WHAT YOU HAVE TO DO ▸ If a line comes after the one containing "Slate (607, 495)", leave it out; copy every line before it, and that line too, exactly as written, starting from the first line of the entries.

GIVEN RECORDS ▸
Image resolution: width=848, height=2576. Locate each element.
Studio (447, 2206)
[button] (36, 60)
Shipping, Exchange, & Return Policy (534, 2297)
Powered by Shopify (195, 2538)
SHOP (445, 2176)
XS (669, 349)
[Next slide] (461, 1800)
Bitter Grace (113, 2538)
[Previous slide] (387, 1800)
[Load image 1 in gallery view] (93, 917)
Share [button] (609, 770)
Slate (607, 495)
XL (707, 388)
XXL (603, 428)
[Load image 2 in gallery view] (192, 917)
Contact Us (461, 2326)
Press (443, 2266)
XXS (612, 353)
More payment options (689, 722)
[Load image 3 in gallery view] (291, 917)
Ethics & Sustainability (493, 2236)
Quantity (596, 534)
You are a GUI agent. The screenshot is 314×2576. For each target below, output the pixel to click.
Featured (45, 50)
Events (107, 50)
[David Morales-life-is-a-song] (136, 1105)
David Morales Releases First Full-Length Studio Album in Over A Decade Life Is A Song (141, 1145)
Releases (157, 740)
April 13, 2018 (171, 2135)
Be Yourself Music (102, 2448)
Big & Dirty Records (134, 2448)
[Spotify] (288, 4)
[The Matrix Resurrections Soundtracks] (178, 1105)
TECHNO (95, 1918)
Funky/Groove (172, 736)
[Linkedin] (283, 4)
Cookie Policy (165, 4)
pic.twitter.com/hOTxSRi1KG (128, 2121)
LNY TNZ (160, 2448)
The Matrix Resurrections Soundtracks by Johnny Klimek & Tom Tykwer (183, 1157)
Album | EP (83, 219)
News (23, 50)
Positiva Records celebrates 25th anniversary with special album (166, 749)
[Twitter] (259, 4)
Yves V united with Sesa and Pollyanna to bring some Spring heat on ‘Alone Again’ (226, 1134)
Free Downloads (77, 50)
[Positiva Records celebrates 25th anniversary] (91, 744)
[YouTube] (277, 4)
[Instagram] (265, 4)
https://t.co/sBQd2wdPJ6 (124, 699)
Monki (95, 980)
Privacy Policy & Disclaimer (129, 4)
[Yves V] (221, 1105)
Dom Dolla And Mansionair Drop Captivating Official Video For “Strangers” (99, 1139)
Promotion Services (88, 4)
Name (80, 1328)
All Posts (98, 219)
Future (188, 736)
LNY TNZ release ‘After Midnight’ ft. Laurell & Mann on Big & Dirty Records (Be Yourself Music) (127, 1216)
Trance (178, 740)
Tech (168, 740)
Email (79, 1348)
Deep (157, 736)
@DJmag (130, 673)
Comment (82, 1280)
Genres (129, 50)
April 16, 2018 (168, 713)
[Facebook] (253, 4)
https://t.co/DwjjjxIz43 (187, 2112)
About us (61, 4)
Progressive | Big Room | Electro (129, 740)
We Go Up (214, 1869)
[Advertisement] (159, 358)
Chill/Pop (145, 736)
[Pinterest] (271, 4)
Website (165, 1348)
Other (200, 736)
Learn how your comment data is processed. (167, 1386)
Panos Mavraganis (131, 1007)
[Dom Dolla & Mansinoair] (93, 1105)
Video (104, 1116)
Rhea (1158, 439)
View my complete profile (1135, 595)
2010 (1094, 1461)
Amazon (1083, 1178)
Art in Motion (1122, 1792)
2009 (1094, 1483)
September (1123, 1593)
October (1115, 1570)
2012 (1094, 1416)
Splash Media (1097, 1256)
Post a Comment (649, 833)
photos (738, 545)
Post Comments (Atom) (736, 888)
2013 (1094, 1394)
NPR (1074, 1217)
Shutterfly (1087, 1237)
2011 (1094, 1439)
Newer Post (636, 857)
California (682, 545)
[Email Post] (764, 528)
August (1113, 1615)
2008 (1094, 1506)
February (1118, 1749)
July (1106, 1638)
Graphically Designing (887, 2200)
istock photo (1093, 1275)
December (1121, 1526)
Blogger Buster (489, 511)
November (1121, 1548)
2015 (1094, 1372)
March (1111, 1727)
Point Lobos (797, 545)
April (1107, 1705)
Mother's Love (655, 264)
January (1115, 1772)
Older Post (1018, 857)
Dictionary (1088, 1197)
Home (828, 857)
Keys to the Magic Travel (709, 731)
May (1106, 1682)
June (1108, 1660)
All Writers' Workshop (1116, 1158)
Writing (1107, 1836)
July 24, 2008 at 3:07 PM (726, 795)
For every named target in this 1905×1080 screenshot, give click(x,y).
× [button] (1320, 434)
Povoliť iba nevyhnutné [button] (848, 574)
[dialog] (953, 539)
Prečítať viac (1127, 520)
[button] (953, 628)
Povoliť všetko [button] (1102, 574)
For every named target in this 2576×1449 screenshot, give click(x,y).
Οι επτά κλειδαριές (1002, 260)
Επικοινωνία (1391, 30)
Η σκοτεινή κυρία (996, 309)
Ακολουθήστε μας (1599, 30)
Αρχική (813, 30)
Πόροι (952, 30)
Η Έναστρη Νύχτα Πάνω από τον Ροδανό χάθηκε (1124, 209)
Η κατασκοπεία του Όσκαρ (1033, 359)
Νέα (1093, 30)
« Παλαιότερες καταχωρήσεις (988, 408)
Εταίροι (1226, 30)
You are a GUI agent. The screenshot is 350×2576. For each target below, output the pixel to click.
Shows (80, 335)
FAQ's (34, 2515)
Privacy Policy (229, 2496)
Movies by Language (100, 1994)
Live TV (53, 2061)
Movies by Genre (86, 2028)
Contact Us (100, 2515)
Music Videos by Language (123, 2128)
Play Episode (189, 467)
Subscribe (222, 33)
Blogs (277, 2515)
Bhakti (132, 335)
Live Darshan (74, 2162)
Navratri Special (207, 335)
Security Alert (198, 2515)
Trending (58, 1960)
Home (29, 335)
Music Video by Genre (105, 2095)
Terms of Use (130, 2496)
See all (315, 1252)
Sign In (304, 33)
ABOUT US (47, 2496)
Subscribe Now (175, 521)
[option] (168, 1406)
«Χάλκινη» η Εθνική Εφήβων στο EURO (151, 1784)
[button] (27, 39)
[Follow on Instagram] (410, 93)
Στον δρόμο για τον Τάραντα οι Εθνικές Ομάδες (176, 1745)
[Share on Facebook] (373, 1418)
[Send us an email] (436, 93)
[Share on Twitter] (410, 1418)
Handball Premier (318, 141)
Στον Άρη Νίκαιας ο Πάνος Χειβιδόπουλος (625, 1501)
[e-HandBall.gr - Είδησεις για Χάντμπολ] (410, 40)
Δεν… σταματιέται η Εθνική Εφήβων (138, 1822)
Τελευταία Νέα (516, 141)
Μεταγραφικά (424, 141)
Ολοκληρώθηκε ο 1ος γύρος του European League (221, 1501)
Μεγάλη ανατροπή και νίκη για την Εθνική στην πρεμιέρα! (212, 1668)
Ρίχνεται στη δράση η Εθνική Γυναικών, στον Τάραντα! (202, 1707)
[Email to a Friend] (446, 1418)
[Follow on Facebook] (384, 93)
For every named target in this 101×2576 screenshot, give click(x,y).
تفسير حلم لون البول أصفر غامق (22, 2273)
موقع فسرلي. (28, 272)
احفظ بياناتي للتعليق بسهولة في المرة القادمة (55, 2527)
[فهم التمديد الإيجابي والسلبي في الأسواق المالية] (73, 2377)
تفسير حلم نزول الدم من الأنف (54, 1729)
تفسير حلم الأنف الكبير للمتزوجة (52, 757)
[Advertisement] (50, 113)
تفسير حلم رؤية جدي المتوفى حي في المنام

FINAL ANSWER ▸
Image resolution: width=848, height=2576. Locate each element.
Studio (447, 2206)
[button] (36, 60)
Shipping, Exchange, & Return Policy (534, 2297)
Powered by Shopify (195, 2538)
SHOP (445, 2176)
XS (669, 349)
[Next slide] (461, 1800)
Bitter Grace (113, 2538)
[Previous slide] (387, 1800)
[Load image 1 in gallery view] (93, 917)
Share [button] (609, 770)
Slate (607, 495)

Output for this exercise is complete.